Thursday, September 20, 2012

Berens talks ‘quantifying’ in investigative reporting


~Written by Mark Mize

Pulitzer Prize-winning Seattle Times investigative reporter Michael Berens’s session focused on how using the right process and repositories of information can be the key to successful watchdog journalism.

“The most powerful way to make stories is to find these repositories and find a way to quantify them,” Berens said.

Berens said that most of his skills were honed in his first four or five years at The Columbus Dispatch on the police beat.

He said that when deciding on which watchdog stories to pursue, journalists must look at which ones will yield the best results.

“There are lots of examples of really well-done stories, but they’re boring, or they’re  not relevant, or you see it wasn’t their story,” Berens said.


Pulitzer winning reporter Michael Berens of the Seattle Times talks about strategies and opportunities to find and report better stories from public records.
~Photo by Matt Masters 
Creating checklists may seem like a basic task.
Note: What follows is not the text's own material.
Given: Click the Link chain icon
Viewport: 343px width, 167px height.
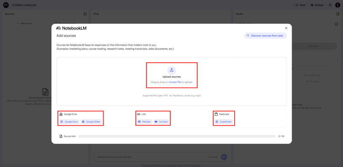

However, Berens says they can help journalists understand the elements that make for great stories if there is the tangible element of quantification.

“When you look at the award-winning stories out there, for want of a better description, and compare it to stories that don’t quite meet that bar; one of the things you’ll notice is the quantification,” Berens said.
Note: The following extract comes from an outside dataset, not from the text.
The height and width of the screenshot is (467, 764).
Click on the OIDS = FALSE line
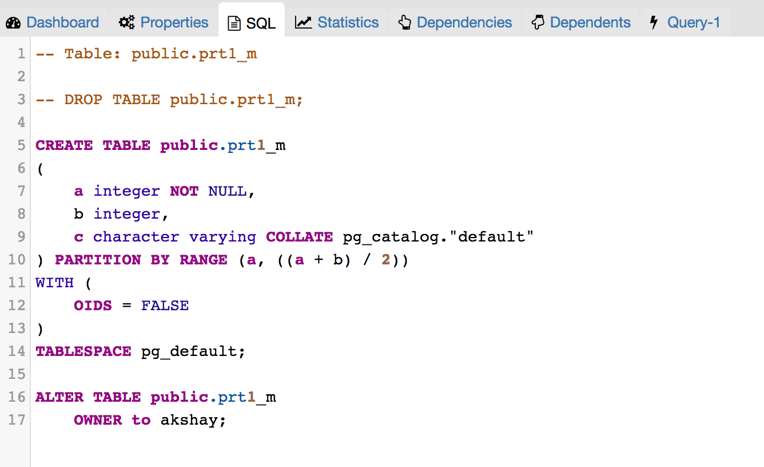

He went on to list tools and repositories that will help quantify information for enterprise stories.
The Fatality Analysis Reporting database is available free from the federal government, and keeps records on every fatal car crash in America, such as the weight of the car, nature of the crash, and information about those injured in the crash.

“If you develop this tool in the newsroom, and a lot of newsrooms keep this updated annually, so they can use it on a flash, you can start doing watchdog stories right from a breaking news event,” Berens said.

Payroll data can be also be useful to jump start stories. Berens said payroll databases can not only create interesting stories by searching criteria, such as which city employees are the highest paid, but may also be a good way to find valuable sources.

“When I’m doing a story on any kind of city or state agency, I get the payroll database, and I look for everyone who has retired during the last six months and give them a call. They’ve just left and now they’re free to talk, and boy, they will talk,” said Berens.

Berens said in-patient hospital discharge database is the most valuable database that he has ever come across.

“It’s a roster of every patient who’s admitted to every hospital in your state. It’s a list of whether they were on Medicaid or insurance, did they come through the emergency room, did they come in through the prison, did they come in through the nursing home, what was their diagnosis code,” said Berens.

It also includes other information, including some patient demographics, what they were treated for and how much it costs, which can lead to various kinds of medical-related stories.

“It’s about the people. What we do isn’t about numbers; it isn’t about databases. It’s about telling the stories of the people,” said Berens.